Start of Quoted passage

The terrace is a feature which can be included in a more or less modified form in any garden, whether that of the house or the bungalow. It is far more suited to the house of limited proportions than is generally recognized. Formality is bound to exist in the architectural lines of a house, and in order to form a good link between house and garden, which is one of the secrets of good garden design, these lines should be extended in that part of the garden that is nearest to the house. A terrace makes use of these lines in a charming manner. By its creation, a view is obtained across the plot which can be admired at leisure, since there is room on a terrace for several persons to stand, or sit, together.

Except in the rare cases where the garden slopes upwards from the house, a terrace, or the effect of one, is always an additional feature of charm.

End of Quoted passage
Start of Record extracts

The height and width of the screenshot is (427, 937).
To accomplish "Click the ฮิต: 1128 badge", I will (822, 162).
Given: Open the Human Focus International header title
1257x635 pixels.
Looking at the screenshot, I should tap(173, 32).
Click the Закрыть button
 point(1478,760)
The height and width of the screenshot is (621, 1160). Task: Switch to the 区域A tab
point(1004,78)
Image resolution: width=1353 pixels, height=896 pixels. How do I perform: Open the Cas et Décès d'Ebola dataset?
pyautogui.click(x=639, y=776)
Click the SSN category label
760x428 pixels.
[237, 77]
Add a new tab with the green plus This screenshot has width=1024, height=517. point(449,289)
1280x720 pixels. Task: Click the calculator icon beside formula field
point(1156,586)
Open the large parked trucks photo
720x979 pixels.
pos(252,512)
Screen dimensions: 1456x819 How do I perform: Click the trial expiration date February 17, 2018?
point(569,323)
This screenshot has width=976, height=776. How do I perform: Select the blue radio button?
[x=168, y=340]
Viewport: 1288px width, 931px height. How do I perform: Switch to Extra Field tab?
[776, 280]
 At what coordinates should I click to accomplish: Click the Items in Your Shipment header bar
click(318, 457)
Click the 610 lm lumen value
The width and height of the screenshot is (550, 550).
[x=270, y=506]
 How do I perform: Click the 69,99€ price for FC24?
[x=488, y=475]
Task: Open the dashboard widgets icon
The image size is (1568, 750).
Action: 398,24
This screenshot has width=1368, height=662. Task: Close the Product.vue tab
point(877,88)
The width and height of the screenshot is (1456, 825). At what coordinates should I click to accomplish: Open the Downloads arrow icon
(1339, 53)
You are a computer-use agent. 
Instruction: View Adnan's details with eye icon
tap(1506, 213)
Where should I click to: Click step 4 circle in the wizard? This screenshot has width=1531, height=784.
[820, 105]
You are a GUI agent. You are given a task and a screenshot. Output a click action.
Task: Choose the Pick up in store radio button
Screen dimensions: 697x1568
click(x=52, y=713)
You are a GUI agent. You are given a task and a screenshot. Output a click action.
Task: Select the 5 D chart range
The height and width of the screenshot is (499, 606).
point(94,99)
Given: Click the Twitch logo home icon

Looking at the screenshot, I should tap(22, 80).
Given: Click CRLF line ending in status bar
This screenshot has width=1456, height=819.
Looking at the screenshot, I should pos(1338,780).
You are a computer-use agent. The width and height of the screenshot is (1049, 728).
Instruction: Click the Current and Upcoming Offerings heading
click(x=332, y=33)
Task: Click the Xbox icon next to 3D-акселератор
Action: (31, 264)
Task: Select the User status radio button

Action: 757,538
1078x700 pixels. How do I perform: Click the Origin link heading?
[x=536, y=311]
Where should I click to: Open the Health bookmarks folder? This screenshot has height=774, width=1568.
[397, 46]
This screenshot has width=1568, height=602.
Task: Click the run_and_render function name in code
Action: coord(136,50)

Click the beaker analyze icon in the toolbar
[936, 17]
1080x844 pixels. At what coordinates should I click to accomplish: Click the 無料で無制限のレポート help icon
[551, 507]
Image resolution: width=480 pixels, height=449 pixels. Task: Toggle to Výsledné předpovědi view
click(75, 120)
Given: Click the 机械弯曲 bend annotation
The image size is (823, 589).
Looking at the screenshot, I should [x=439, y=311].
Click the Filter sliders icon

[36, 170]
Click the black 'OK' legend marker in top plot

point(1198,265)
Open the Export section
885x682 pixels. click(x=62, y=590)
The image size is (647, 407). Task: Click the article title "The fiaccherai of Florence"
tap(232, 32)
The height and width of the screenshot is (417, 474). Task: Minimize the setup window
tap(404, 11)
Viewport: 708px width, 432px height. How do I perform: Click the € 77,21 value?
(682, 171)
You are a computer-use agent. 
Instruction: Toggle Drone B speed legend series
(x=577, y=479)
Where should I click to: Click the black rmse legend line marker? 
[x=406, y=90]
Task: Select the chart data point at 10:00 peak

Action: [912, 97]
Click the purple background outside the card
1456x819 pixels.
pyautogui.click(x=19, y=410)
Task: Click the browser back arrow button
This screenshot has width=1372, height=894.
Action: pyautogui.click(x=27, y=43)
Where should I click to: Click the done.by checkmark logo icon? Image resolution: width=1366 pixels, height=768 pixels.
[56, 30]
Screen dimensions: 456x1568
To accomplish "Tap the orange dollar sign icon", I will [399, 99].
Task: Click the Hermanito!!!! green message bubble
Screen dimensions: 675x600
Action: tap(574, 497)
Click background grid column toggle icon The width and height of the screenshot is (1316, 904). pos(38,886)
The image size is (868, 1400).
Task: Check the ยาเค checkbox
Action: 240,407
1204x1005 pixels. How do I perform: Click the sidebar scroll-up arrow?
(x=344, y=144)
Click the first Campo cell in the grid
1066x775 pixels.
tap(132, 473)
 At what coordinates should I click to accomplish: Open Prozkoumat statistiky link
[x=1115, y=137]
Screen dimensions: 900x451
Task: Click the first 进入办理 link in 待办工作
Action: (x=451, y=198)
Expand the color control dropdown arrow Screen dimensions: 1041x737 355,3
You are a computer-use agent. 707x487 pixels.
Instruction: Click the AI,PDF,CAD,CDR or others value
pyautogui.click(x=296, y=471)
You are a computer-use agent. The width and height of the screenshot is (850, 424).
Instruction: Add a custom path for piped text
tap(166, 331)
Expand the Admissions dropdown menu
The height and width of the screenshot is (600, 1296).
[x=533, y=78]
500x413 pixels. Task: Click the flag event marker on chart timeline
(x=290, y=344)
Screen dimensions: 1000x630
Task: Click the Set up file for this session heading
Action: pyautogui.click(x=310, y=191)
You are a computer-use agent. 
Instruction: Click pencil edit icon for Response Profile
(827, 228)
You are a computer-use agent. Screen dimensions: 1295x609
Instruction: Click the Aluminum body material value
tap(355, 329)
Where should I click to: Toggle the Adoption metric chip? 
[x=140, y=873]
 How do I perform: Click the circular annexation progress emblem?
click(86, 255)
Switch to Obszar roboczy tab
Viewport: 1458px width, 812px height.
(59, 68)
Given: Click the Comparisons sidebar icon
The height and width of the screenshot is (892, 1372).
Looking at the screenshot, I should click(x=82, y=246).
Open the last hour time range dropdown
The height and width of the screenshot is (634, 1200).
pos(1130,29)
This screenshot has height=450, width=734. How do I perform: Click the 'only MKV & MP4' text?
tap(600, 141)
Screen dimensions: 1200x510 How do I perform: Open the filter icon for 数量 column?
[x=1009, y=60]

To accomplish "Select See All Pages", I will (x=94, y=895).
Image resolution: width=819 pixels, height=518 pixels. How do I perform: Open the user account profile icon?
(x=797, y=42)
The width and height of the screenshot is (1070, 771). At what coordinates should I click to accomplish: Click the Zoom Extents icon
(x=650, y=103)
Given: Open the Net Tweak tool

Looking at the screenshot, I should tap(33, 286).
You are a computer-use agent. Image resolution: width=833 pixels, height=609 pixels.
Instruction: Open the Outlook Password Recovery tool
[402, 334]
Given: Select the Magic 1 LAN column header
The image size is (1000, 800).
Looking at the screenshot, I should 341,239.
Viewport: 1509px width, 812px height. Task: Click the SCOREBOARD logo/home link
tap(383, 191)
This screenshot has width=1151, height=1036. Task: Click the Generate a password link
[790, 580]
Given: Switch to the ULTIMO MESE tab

End of Record extracts

### Required task A
In the passage on garden terraces, what is named as one of the secrets of good garden design?
### Required task B
Decide whether each statement agrees with the passage on garden terraces, answering yes or no and quoting the words that settle it: (i) A terrace suits only houses of large proportions. (ii) A terrace has room for several persons to stand or sit together. (iii) A terrace adds charm even where the garden slopes upwards from the house.
### Required task C
Extend the passage on garden terraces with a few more sentences that follow on from its final sentence.

### Final answer A
Forming a good link between house and garden.

### Final answer B
(i) No: "It is far more suited to the house of limited proportions than is generally recognized."
(ii) Yes: "there is room on a terrace for several persons to stand, or sit, together."
(iii) No: "Except in the rare cases where the garden slopes upwards from the house, a terrace, or the effect of one, is always an additional feature of charm."

### Final answer C
Whether the terrace is raised above the general garden level, or merely a paved portion near the house, bounded by a formal stone balustrade, or hedge, and designed chiefly to give a clean walk along the garden side of the house, the important points are the same. First, there is the question of size, by which is meant chiefly the width, for most terraces extend the whole length of one side of the building. In a small garden, where the terrace is simply a dry walk, it need only be from six to ten feet wide. Where flower-beds form a part of the scheme, more width is needed. It is very important to keep to sensible proportions, that is, not to make the paved terrace too large for the house, nor too small, so that it looks mean and insignificant. The best way to avoid either pitfall is to peg out the area first, and study it in relation to the house and other features.

The width of the terrace is to some extent dictated by the lie of the land, and this also affects the choice of balustrade. Anything may be used, from massive stone balustrading to simple oak posts covered with ivy or other plants. Living hedges are also possible, though these should be close clipped or dwarf shrubs—Box, Lavender or Veronicas, for instance.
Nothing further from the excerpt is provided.